Niches fiscales, une perte sèche pour l'État

Publié le par COLLECTIF ANTILIBÉRAL du PAYS de PORT-LOUIS

A l’heure où arrivent les déclarations de revenus, coup de projesteur sur les 500 moyens d’échapper à l’impôt sans être en infraction. Au fil des années, les niches fiscales n’ont cessé d’augmenter en nombre et en volume.

Les déclarations d’impôt sont en train d’arriver dans les foyers. Chacun va devoir déclarer son revenu, convaincu, peut-être, que le principe selon lequel chacun contribue en fonction des ses moyens est toujours en vigueur. Or il n’en est rien. Parasité par quelques 500 niches fiscales, qui permettent aux contribuables, notamment les plus fortunés, de s’exonérer d’une partie de l’impôt, le système est devenu très inéquitable.

L’histoire des niches fiscales se confond avec celle de l’impôt sur le revenu, créé en 1914. Dès les années 1920, des dispositifs dérogatoires sont introduits, afin d’inciter les ménages à investir dans certains secteurs économiques. Ces mesures de déduction d’impôt ne vont alors cesser de progresser en nombre et en volume. Au point d’atteindre aujourd’hui la somme folle de 73 milliards d’euros de manque à gagner pour le budget de l’État, plus que ce que la collecte de l’impôt sur le revenu permet de faire rentrer dans les caisses. C’est du moins ce qu’a révélé au grand public, en juin dernier, le rapport de la commission des Finances de l’Assemblée nationale, dit le rapport Carrez. « Ces acquis fiscaux ont rendu le système complexe, illisible et, pour tout dire, illégitime », commente Vincent Drezet, secrétaire national du Syndicat national unifié des impôts (SNUI).

Il existe donc aujourd’hui plus de 500 moyens d’échapper à l’impôt sans être en infraction. Mais il faut, pour cela, avoir les moyens d’investir, dans un investissement locatif, dans la réalisation de travaux, dans l’embauche d’un ou plusieurs emplois à domicile, dans un fonds commun de placement dans l’innovation, dans un plan d’épargne retraite populaire, etc. Sur le très officiel site Internet de la Caisse d’épargne, l’économiste Jacques Le Cacheux, chercheur à l’Observatoire français de la conjoncture économique (OFCE), le reconnaît : « Ce sont surtout les contribuables aisés qui profitent beaucoup des niches fiscales. Il y a un problème d’équité. » Le rapport Carrez a, par exemple, révélé qu’avec elles, 100 000 contribuables réduisaient chaque année leur impôt en moyenne de 15 240 euros. Il a aussi déclenché une polémique en calculant qu’une centaine de foyers parmi les plus riches parvenaient à être totalement exonérés. « Elles représentent en fait la voie de la facilité pour parvenir à baisser l’impôt progressif. Le problème, c’est que, truffé de niches, l’impôt sur le revenu perd son sens », dénonce Vincent Drezet.
= = =
#### [CONSIGNE]
D'après l'article sur les niches fiscales :
(a) En quelle année l'impôt sur le revenu a-t-il été créé ?
(b) À combien s'élève le manque à gagner pour le budget de l'État ?
(c) Selon le rapport Carrez, combien de contribuables réduisent chaque année leur impôt de 15 240 euros en moyenne ?
Répondez en vous fondant uniquement sur l'article.

#### [DONNÉES BRUTES]
= = =
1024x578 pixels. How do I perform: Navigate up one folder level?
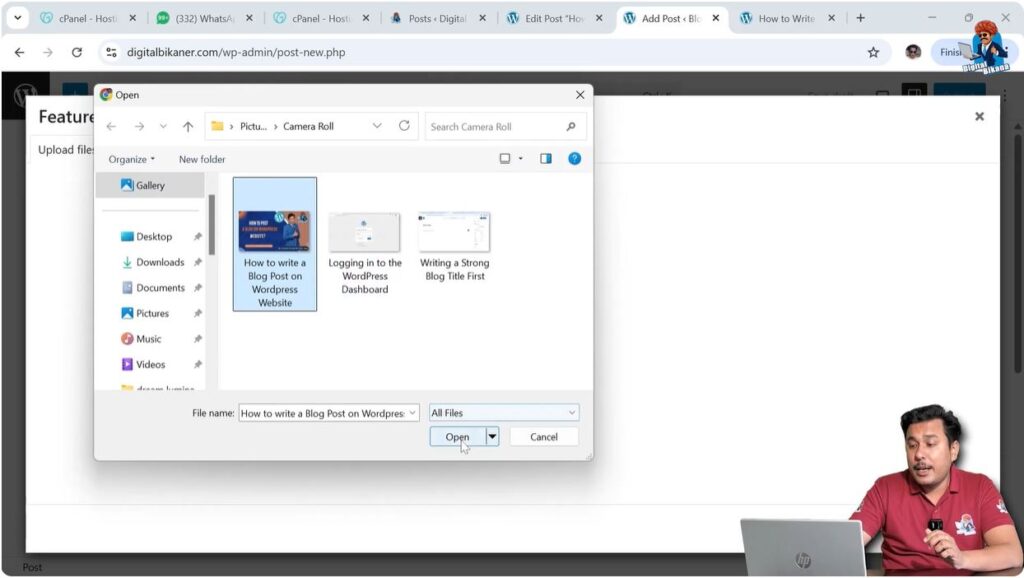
= = =
#### [EXERCICE CORRIGÉ]
(a) L'impôt sur le revenu a été créé en 1914.
(b) Le manque à gagner s'élève à 73 milliards d'euros.
(c) Selon le rapport Carrez, 100 000 contribuables réduisent ainsi leur impôt chaque année.